А в это время в своем кабинете на пятом этаже в госдепартаменте Диллон, прижав плечом телефонную трубку к уху, писал это злосчастное заявление, одновременно обговаривая его содержание с Алленом Даллесом. Времени у них было в обрез. Оба сошлись на том, что чем меньше будет сказано, тем лучше.
Поэтому заявление, которое зачитал пресс-секретарь госдепартамента Уайт, было коротким и, по сути дела, не содержало ничего нового по сравнению с тем, что было объявлено НАСА 3 мая. Очень осторожно признавалась возможность того, что из-за неполадки в аппаратуре снабжения кислородом, которая привела к потере сознания пилота, самолет продолжал автоматический полет на значительное расстояние и случайно нарушил советское воздушное пространство.

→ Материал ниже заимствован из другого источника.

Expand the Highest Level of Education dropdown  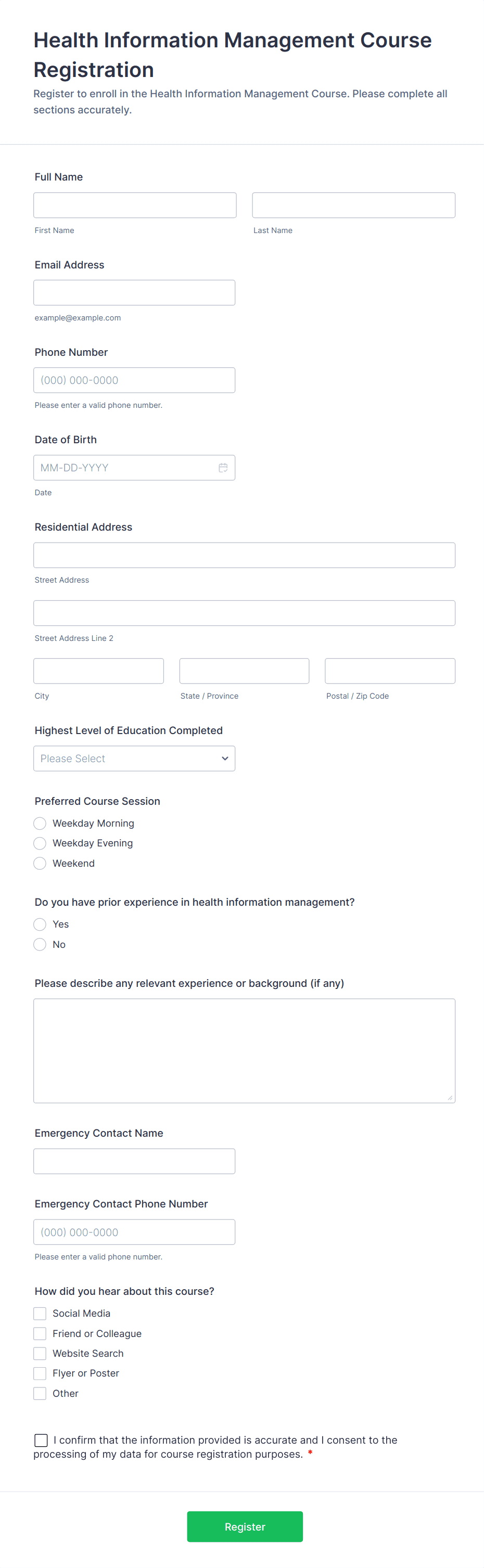click(134, 759)
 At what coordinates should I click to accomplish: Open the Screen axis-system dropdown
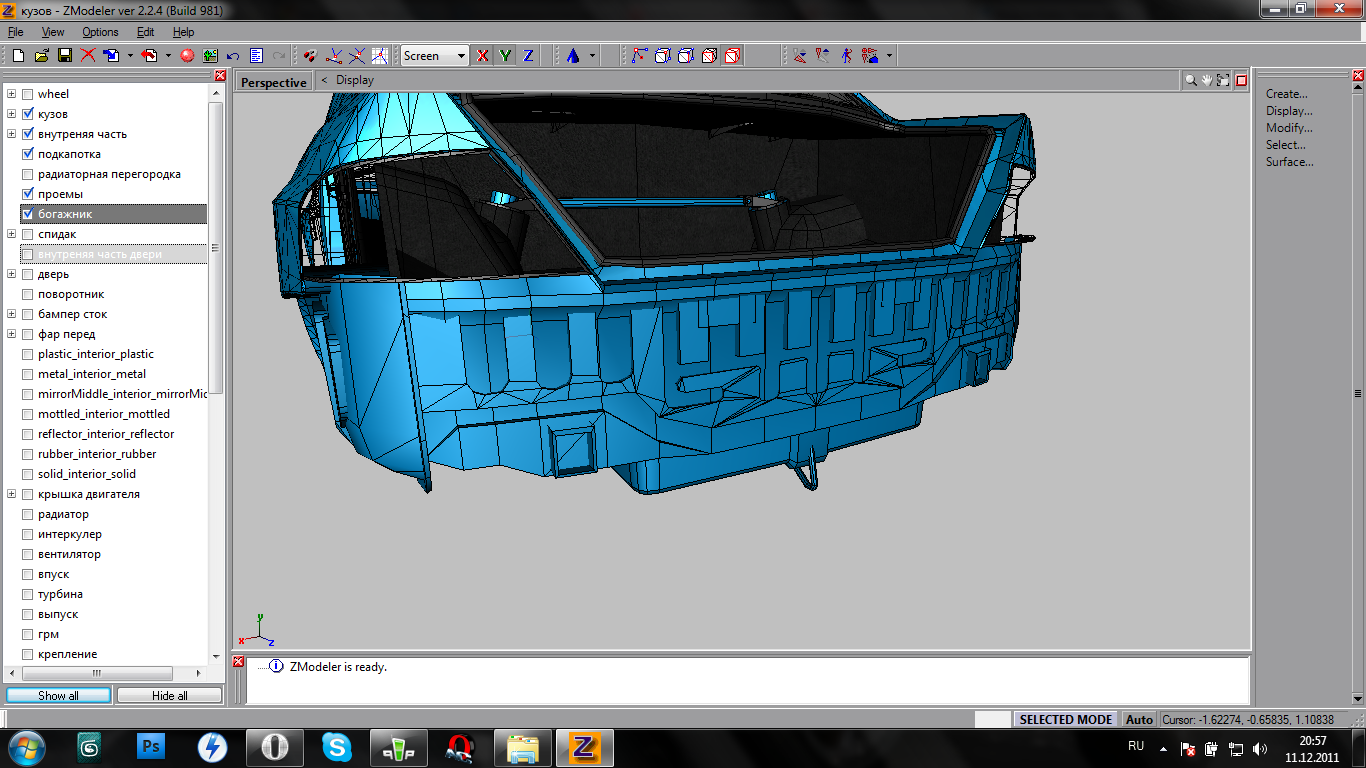pyautogui.click(x=461, y=56)
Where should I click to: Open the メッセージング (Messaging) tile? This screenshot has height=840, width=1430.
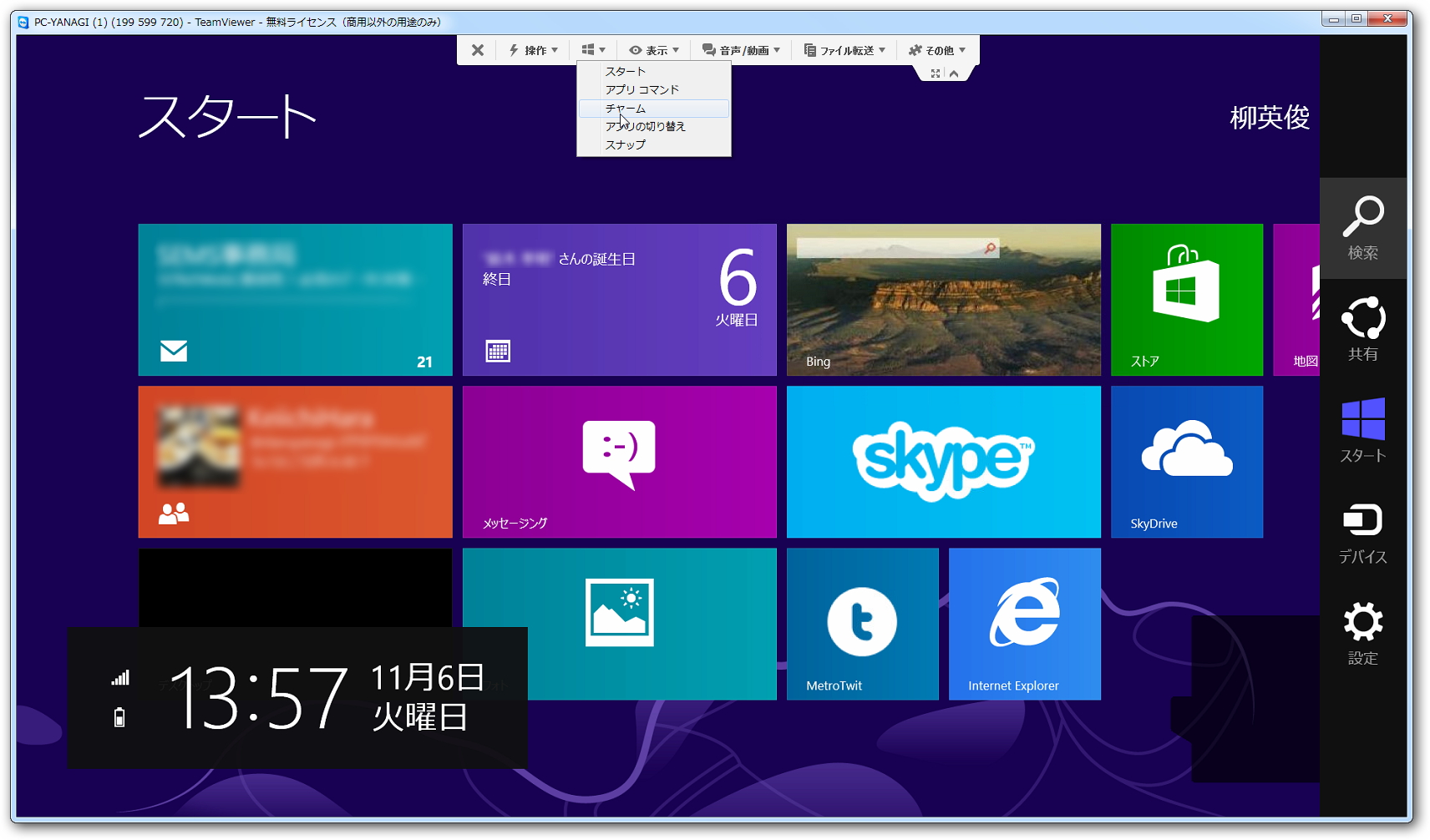pyautogui.click(x=618, y=461)
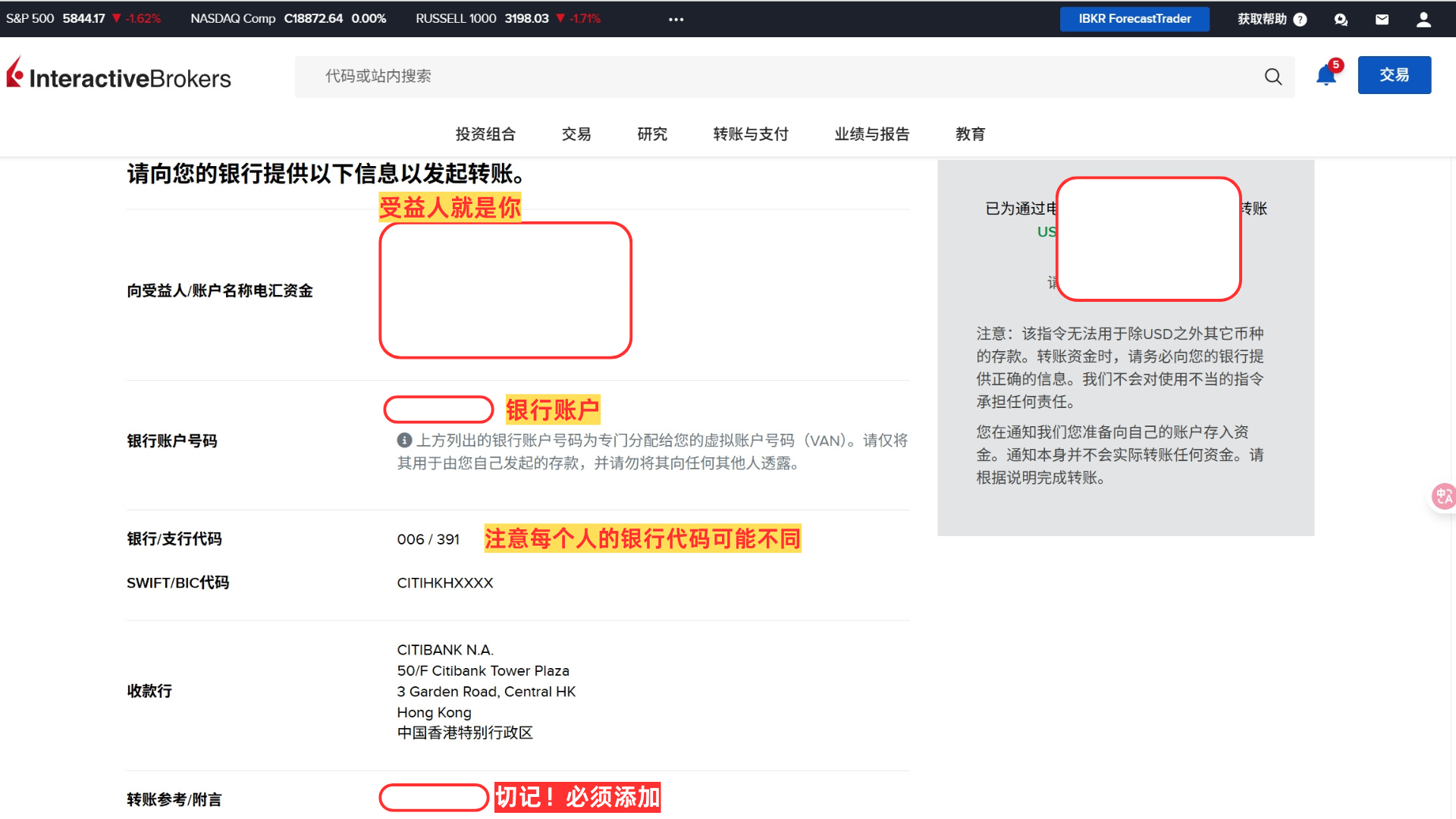The height and width of the screenshot is (819, 1456).
Task: Open the 研究 menu
Action: pos(652,134)
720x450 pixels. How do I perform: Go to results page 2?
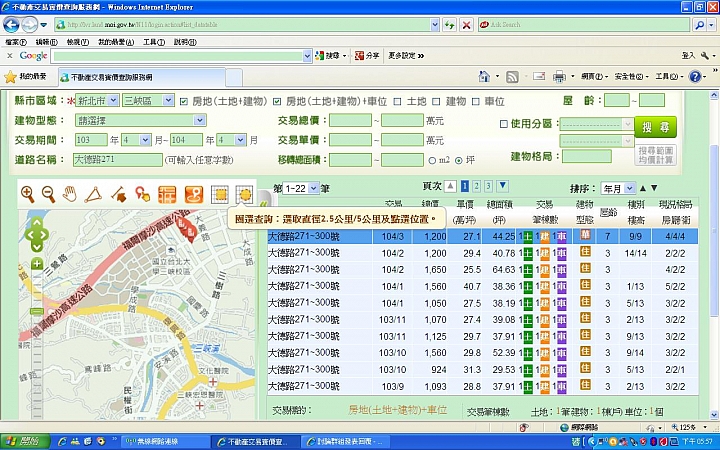coord(477,186)
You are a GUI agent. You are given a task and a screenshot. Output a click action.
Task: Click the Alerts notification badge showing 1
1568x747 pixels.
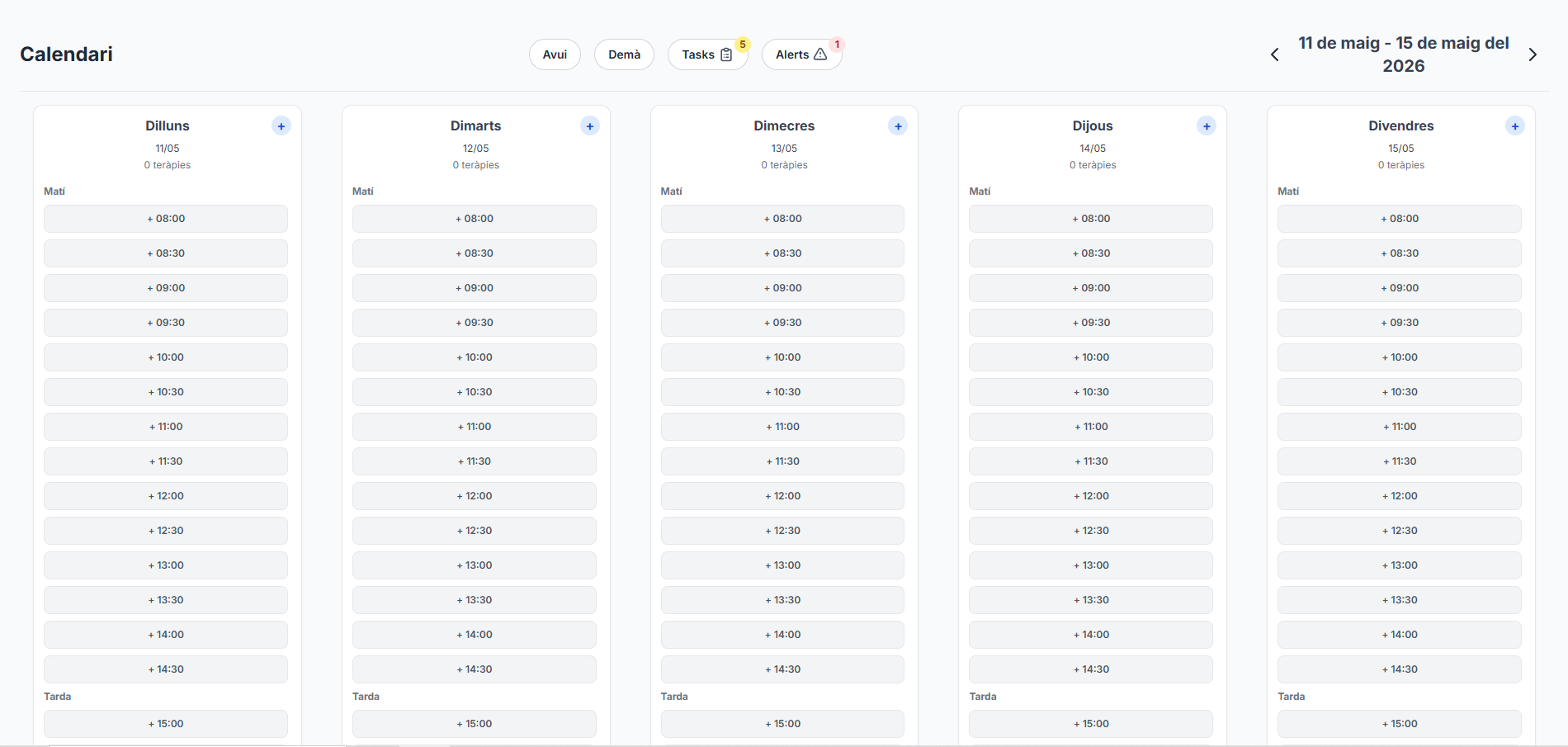(837, 44)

Посыпался новый град вопросов. Но Уайт повторил, что все подробности журналисты узнают от НАСА.
В обещанное время в НАСА была проведена пресс-конференция. Однако поднадоевшие объяснения о потере сознания бедным летчиком, совершавшим-де обычный рейс для сбора метеоданных, журналистов явно не удовлетворяли. Из зала требовали подробностей.
— Почему полет проводился вблизи советской границы?
— Ну, — засмущался пресс-секретарь Бонней, — погодные исследования проводятся нами по всему миру.
— Какая аппаратура была на борту самолета?